--- Provided passage ---
Monday, Sep. 07, 1959
For a Dog's Life
Each Thursday evening a chest surgeon from Hollywood (Fla.) Memorial Hospital scrubs up in a local operating room, lays bare a patient's heart and performs delicate--usually lifesaving--surgery on it. What makes these operations unusual is that they are performed at a veterinary hospital and the patients are dogs, victims of heartworms.
Dr. Myron Segal, 35, with an arm-long string of qualifications for human surgery, including the straight-to-the-heart type, got into the sideline of saving dogs' lives by accident. Where he had lived, in Montreal and Boston, heartworm was no problem. But in the South (where the worm larvae are carried by flies or mosquitoes), it afflicts many dogs. Caught soon after the animal begins to cough and wheeze, it can be treated with arsenical drugs. What interested Dr. Segal was the advanced cases, too far gone for drugs, which a vet drew to his attention.
In dogs that had died of the disease, Surgeon Segal found the heartworms nestled together in the pulmonary artery. Then he operated on live dogs from the pound. Again the worms were neatly concentrated, so he was able to cut out the mass and restore full blood flow through the artery. The operation, says Dr. Segal, is similar to that used to correct stenosis (narrowing) of the pulmonary artery in children. The work, therefore, affords valuable practice and may turn up information of value in human surgery. Since he rates it as research and not a medical service, Dr. Segal collects no fee even when the patient is a high-priced pet.

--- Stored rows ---
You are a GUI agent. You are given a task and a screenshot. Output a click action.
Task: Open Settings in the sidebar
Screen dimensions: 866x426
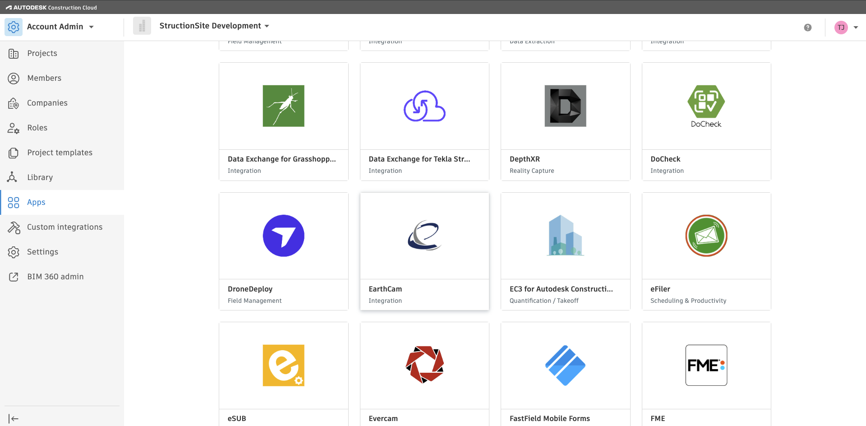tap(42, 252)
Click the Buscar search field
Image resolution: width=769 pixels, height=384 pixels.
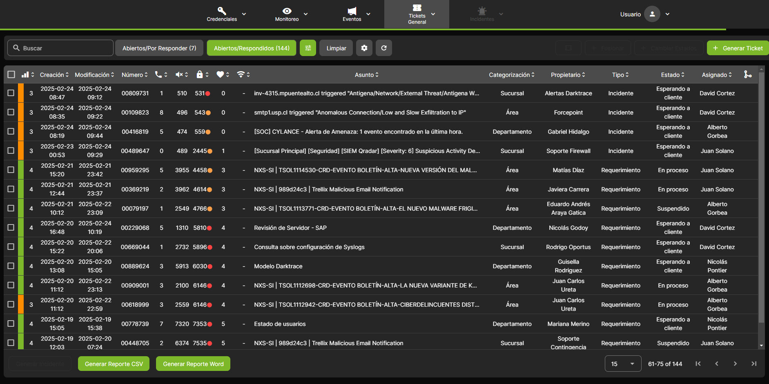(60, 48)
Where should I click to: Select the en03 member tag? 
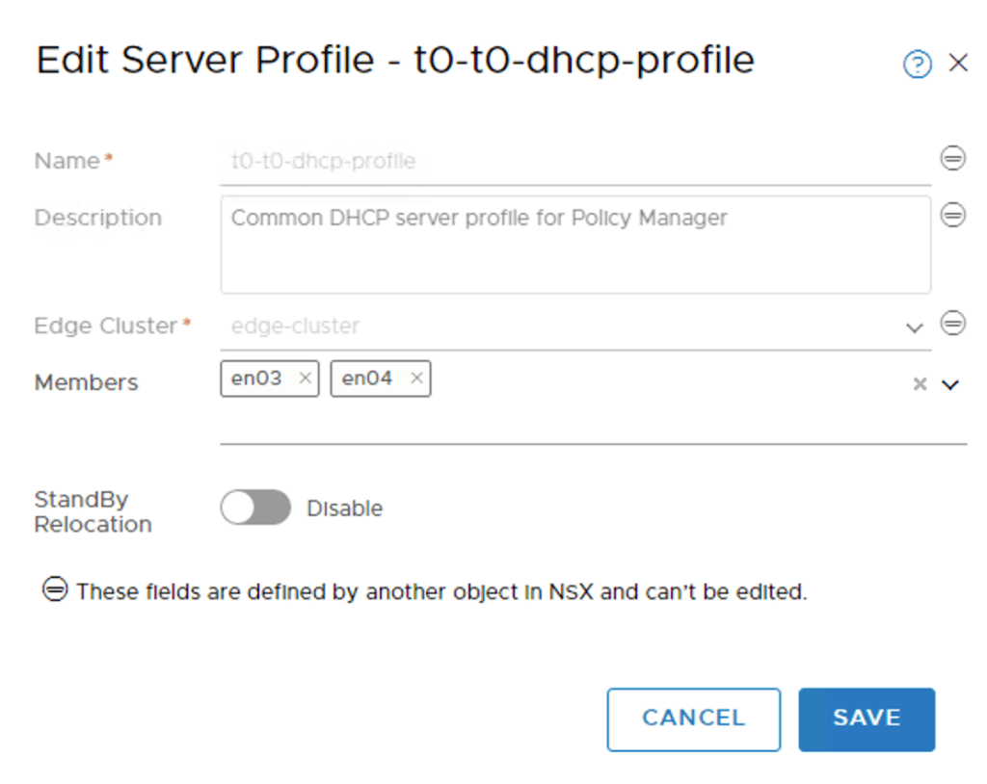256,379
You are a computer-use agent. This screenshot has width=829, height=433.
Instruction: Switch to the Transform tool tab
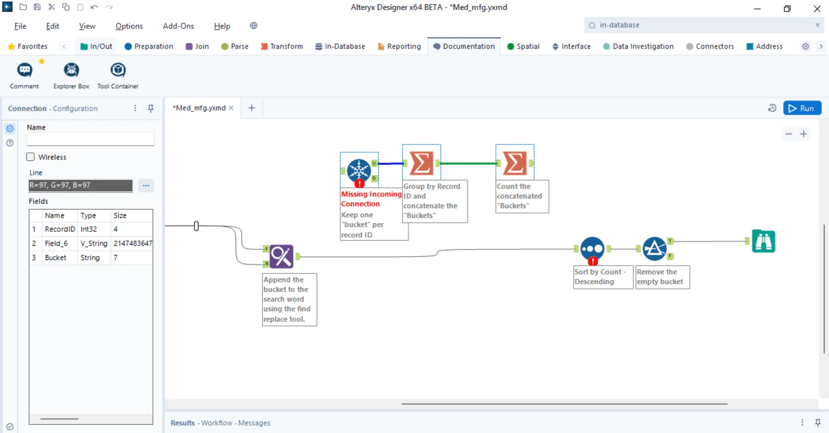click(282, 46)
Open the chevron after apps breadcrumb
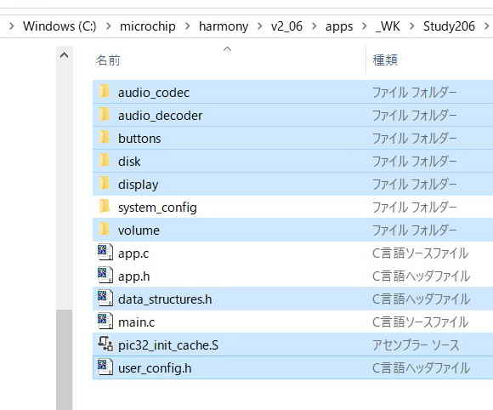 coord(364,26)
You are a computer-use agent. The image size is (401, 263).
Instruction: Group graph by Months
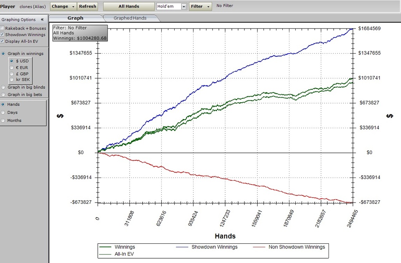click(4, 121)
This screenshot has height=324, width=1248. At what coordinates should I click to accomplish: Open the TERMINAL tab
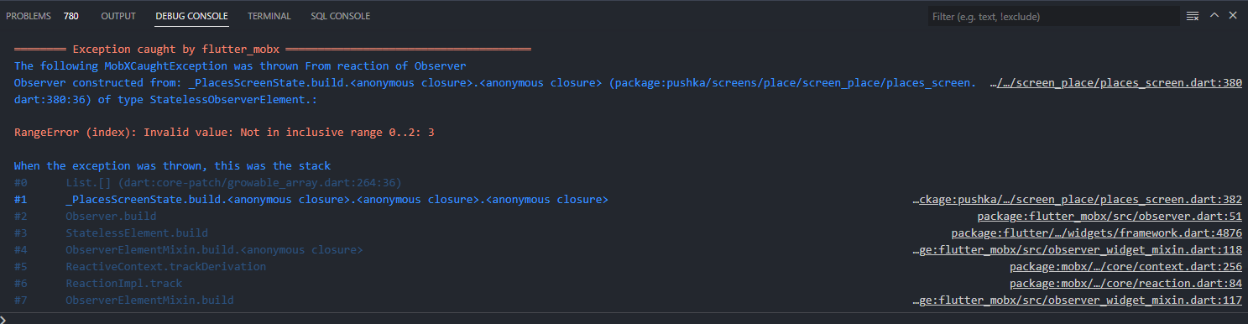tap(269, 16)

--- Requirement ---
Return the passage of the article on heartworm surgery in dogs, starting at "Monday, Sep. 07, 1959" and ending at "victims of heartworms.", copied word for word.

--- Written reply ---
Monday, Sep. 07, 1959
For a Dog's Life
Each Thursday evening a chest surgeon from Hollywood (Fla.) Memorial Hospital scrubs up in a local operating room, lays bare a patient's heart and performs delicate--usually lifesaving--surgery on it. What makes these operations unusual is that they are performed at a veterinary hospital and the patients are dogs, victims of heartworms.